Consistency. The same logic runs every time.
Speed. The team finds out about deteriorating confidence early.
Focus. You only need attention when a threshold is crossed.

This is especially useful on busy projects where nobody wants another dashboard to watch all day. Instead of asking the team to inspect probability curves manually, the notebook can highlight when schedule risk moves outside your agreed comfort zone.

What the workflow looks like in real life

A simple workflow usually looks like this:

Your planning tool exports the latest schedule to a CSV file.
A Jupyter Notebook reads that file.
The notebook validates the task data and predecessor logic.
It runs a Monte Carlo simulation using optimistic, most likely, and pessimistic durations.
It calculates outputs such as confidence of meeting the target date, plus P50, P80, and P90 finish dates.
It shows the result in a readable summary and chart.

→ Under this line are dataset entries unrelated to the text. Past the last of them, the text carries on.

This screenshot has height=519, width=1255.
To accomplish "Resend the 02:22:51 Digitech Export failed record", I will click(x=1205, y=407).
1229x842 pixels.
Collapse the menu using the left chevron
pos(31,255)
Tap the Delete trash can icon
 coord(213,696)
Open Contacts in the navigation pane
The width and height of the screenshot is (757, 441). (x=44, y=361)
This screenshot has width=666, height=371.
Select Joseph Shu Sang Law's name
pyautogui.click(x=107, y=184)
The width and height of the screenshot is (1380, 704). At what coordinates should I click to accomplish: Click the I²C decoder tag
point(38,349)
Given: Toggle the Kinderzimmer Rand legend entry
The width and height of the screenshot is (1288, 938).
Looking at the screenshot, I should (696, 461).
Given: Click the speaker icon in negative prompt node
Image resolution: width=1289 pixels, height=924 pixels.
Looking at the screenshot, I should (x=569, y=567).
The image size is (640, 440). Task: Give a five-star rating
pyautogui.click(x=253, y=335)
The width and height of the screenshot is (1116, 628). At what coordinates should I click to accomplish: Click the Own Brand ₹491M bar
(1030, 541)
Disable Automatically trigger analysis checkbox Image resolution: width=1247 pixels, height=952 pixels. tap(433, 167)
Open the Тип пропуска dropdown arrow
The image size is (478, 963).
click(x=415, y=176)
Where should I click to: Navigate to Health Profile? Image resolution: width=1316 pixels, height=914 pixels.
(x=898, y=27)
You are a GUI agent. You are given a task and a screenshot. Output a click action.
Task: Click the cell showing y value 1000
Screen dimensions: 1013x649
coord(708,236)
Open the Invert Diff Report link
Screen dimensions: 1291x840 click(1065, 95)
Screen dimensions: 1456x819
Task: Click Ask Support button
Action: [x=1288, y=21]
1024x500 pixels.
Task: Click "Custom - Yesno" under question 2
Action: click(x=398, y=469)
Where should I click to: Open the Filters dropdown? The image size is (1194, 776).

That is it. No giant platform. No heavy software stack. Just a reliable way to turn schedule uncertainty into a timely signal.

A practical CSV format

If you are starting from scratch, keep the file structure simple. A useful format looks like this:

task_id,task_name,optimistic_days,most_likely_days,pessimistic_days,predecessors
A,Requirements,3,5,8,
B,Design,4,6,10,A
C,Procurement,5,8,15,A
D,Build Feature 1,6,10,16,B
E,Build Feature 2,5,9,14,B
F,Environment Setup,3,5,9,C
G,System Test,4,7,12,D|E|F
H,Deploy,2,3,5,G

A few design choices make this format easy to work with:

optimistic_days, most_likely_days, and pessimistic_days give the three-point estimate.
predecessors uses a pipe character such as D|E|F rather than commas, so the CSV stays clean.
A blank predecessor cell means the task can start immediately.
Extra columns are fine. The notebook can ignore what it does not need.

This is not the only valid schedule format, but it is a practical one for a first notebook-based workflow.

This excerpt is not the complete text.